As with the rental market indicators, a look at HUD’s Individual Area Proposed FY12 FMR Documentation system can quickly reveal the influence that a change in an area’s 50th percentile status has on the FMR level. The influence that the transition to the ACS and the use of the recent mover boost has is more difficult to isolate.
The notice also discusses a change that is not being proposed this year. In a federal notice published on March 9, HUD sought information on changing how it projects rents forward from the most recent data to the middle of the next fiscal year in which the FMRs will be used. In this note, HUD provides responses to the comments it received but finds no consensus and postpones its decision until 2013.

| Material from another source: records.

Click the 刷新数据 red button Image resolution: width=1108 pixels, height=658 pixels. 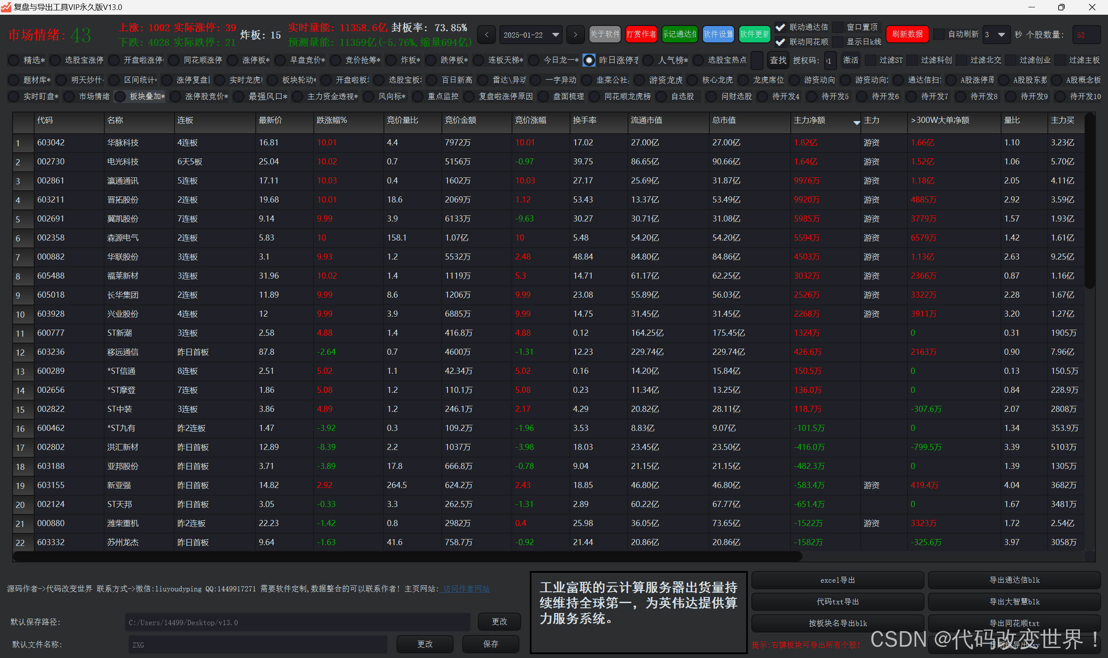click(x=907, y=34)
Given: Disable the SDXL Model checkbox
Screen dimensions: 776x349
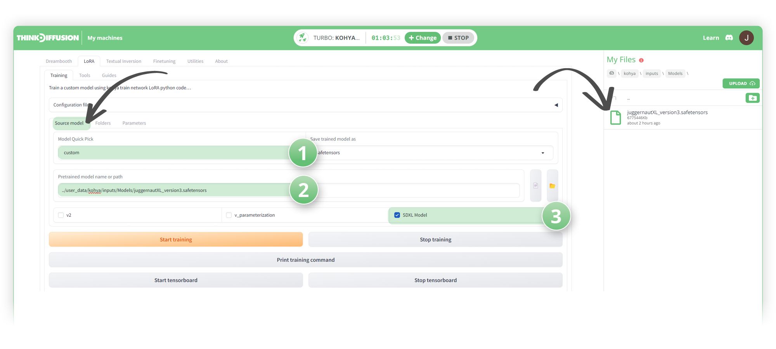Looking at the screenshot, I should (397, 215).
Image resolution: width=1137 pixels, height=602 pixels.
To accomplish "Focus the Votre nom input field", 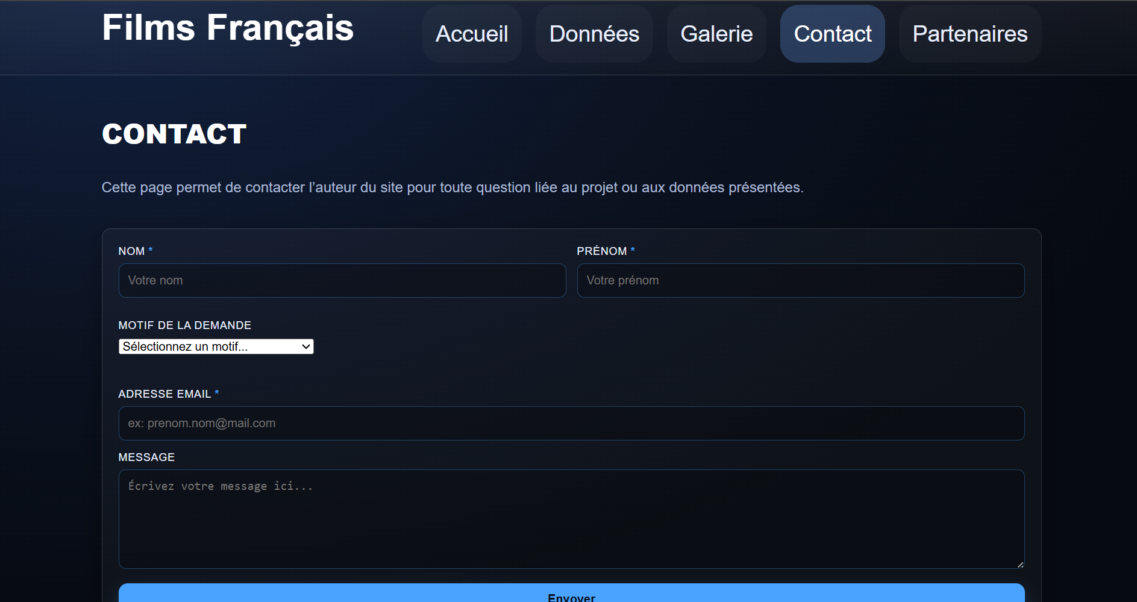I will pyautogui.click(x=342, y=280).
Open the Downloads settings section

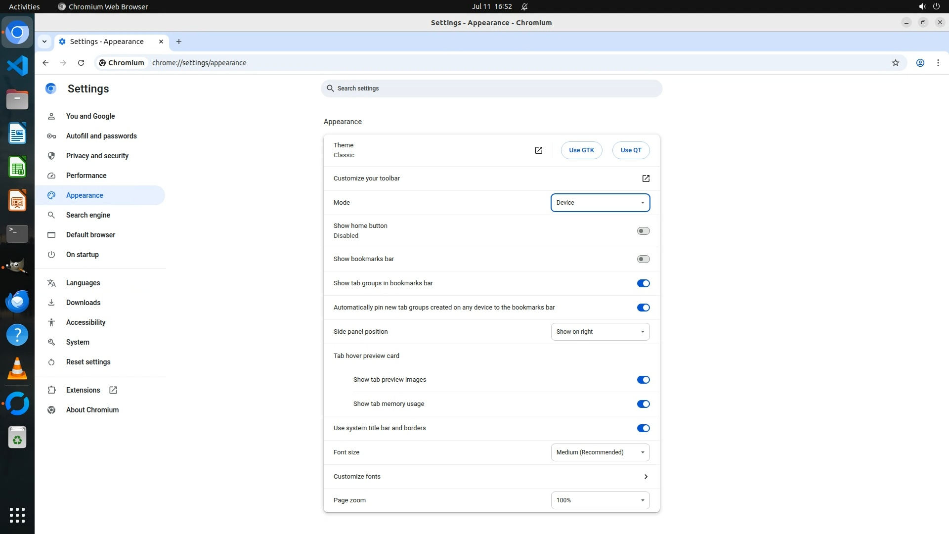[x=83, y=303]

In response to a number of unsolicited comments from NLIHC and others in their comments on trending, HUD does propose setting a date certain for the release of income limits. While FMRs have a statutory October 1 deadline, income limits have no such requirement and the date of their release can vary significantly from year to year. HUD suggests a date of either October 1 or December 1. Comments on this proposal are also due on September 19.
Finally, the notice reveals that HUD received just four applications to pilot the Small Area FMRs, and that information on that program will be released at a date later this year.